Lastly, I would like to compliment our team's continuous focus on operational improvements, as we delivered strong results during the quarter. In the period with our highest level of activity, the operational teams executed with zero recordable incidents or spills, underlying our commitment to safety and the environment in tandem with best-in-class operations. Our drilling team delivered an exceptional quarter, achieving incremental efficiency gains in each area of our core operations. In the Utica, we maintained our record all-in footage per day realized in 2025, and as we continue to extend lateral lengths across our asset base, we have concentrated our efforts on improving performance in the vertical section of the drilling phase to enhance overall cycle times.
During the quarter, our average top-hole drilling days improved by 8% compared to full year 2025, and we set a new company record for the fastest Utica top hole drilled for Gulfport to date, completing the section in just 5.4 days. Not only did we set a single-well record, the four-well pad delivered an average top-hole record of 5.9 days per well, demonstrating the opportunity for long-lived efficiency gains. In the Marcellus, we finished drilling a four-well pad during the first quarter, and when compared to the prior two Gulfport-operated pads in the area, we delivered a 20% improvement in footage drilled per day.

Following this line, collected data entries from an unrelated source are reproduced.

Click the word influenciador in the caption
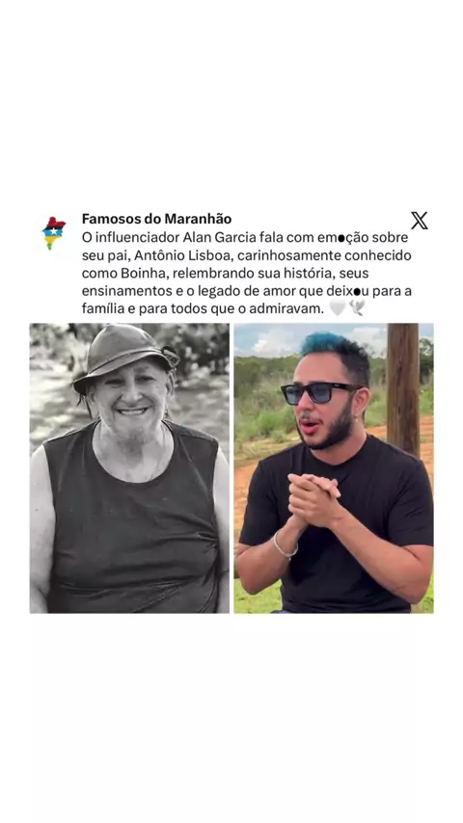The image size is (463, 823). point(137,237)
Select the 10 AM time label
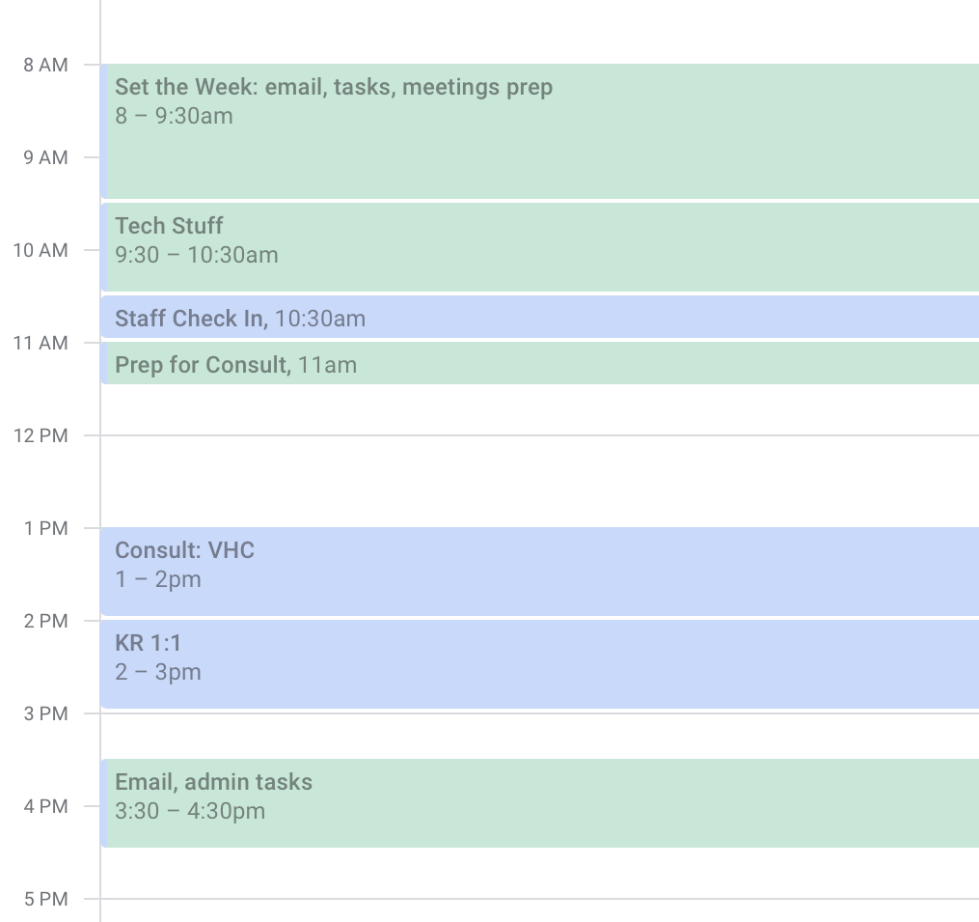Viewport: 979px width, 922px height. point(41,250)
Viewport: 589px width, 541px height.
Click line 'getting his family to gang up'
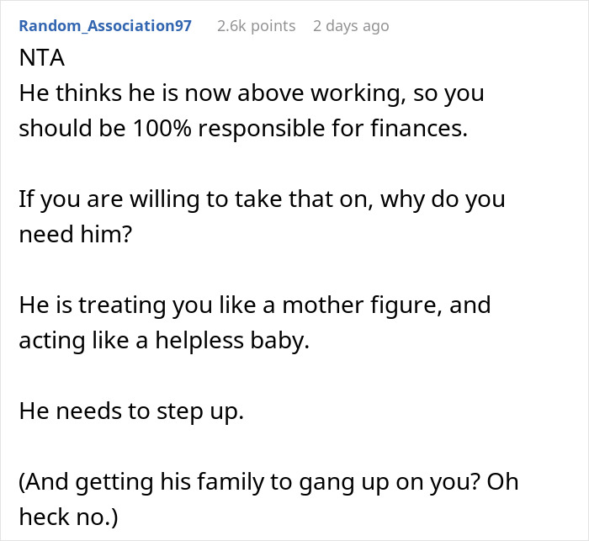coord(252,483)
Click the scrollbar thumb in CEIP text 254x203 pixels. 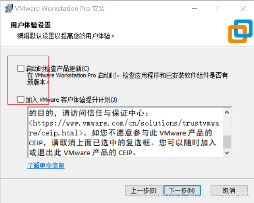227,142
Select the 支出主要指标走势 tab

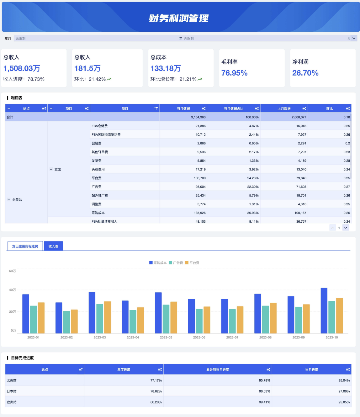coord(25,246)
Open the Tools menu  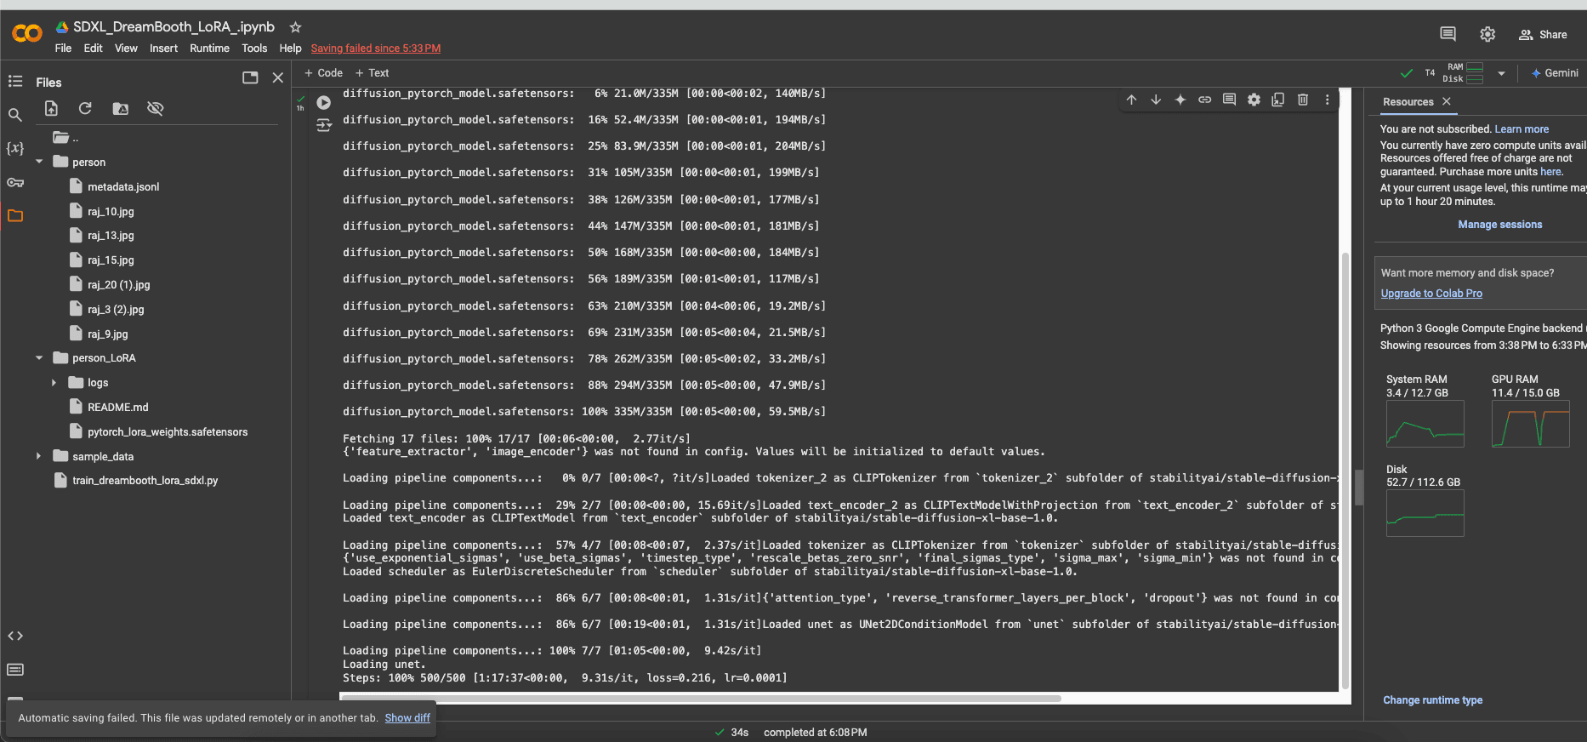(253, 49)
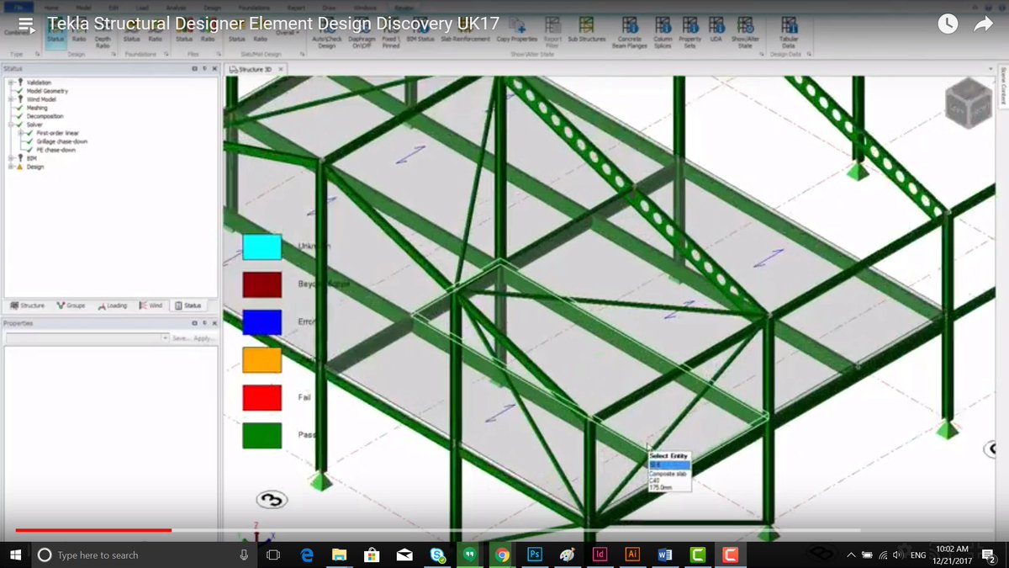Open the Column Splices tool
This screenshot has width=1009, height=568.
[x=663, y=25]
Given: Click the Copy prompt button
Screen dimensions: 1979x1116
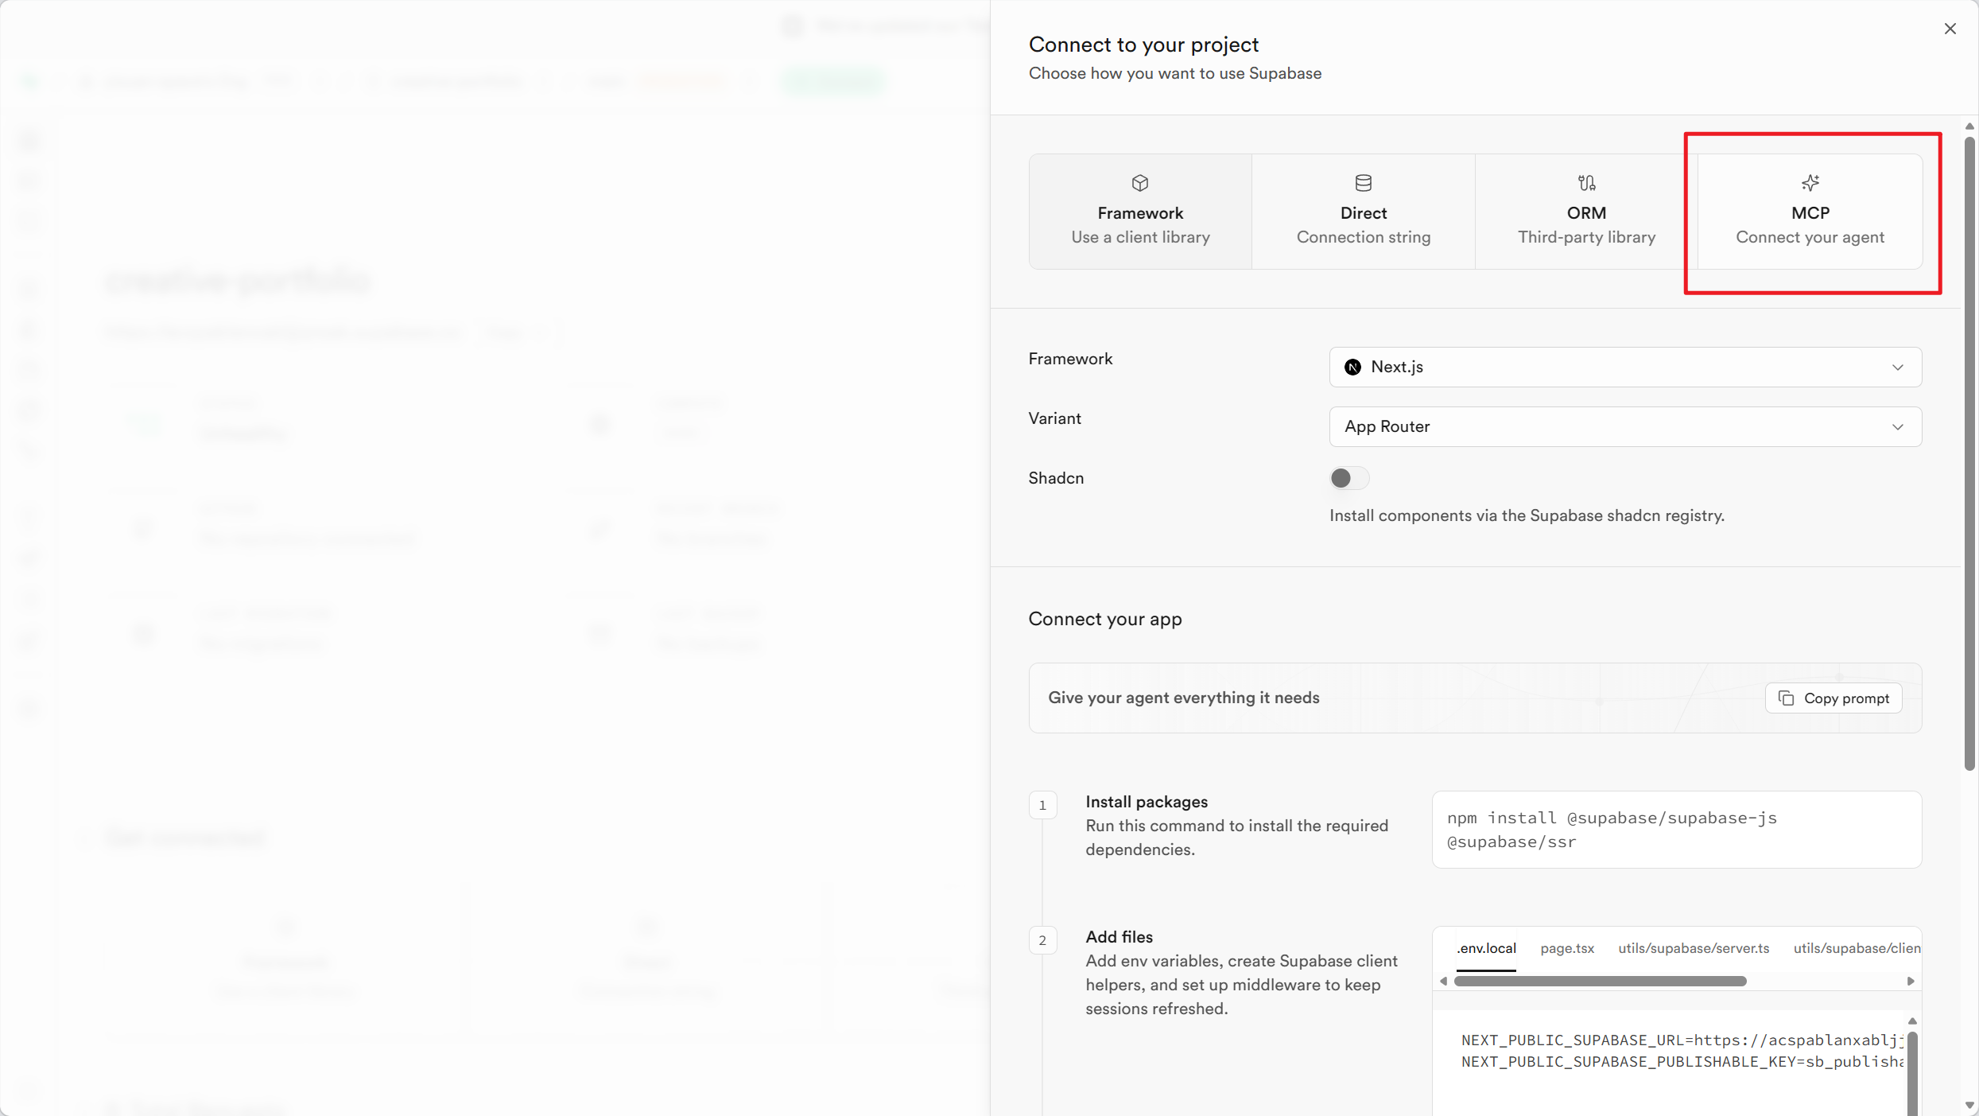Looking at the screenshot, I should (1833, 698).
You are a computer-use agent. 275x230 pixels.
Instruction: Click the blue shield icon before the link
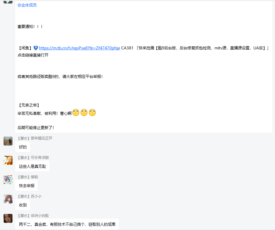[36, 48]
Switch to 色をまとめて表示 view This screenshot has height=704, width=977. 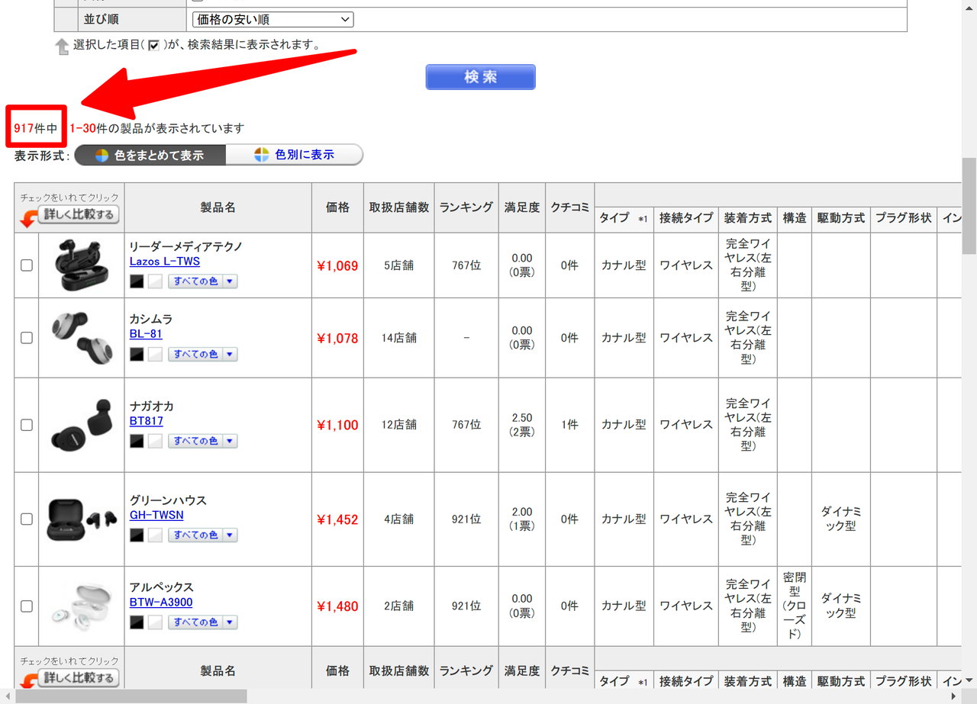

Lastly, and perhaps most notably, I am extremely proud of our team's performance in the SCOOP and the drilling results achieved on our recent HERO pad. On average, the team delivered the pad with a spud-to-rig-release time of approximately 40 days per well, beating our internal expectation of 55 days. These results highlight the team's ability to apply learnings from our best-in-class operations in Ohio and deliver more consistent execution in the SCOOP, where drilling is more challenging. Collectively, these results underscore the strength of our operating team's leadership and our ability to consistently deliver best-in-class execution across all of our operating areas.
As we have discussed previously, the completion side of our operations has been continuing to perform at very high levels and our emphasis there remains on maintaining those efficiencies. With that consistency, we have been able to deliver our first two pad turn-in-lines of the year on time and on budget. In summary, our operational results this quarter mirror the broader performance Michael outlined—disciplined execution, continuous improvement, and a focus on creating long-term value. The consistency we are seeing across our operating areas positions us well to support Gulfport's strategy. And with Nick preparing to join our team, we are confident our operations are well aligned to support the next phase of execution and deliver durable returns over time.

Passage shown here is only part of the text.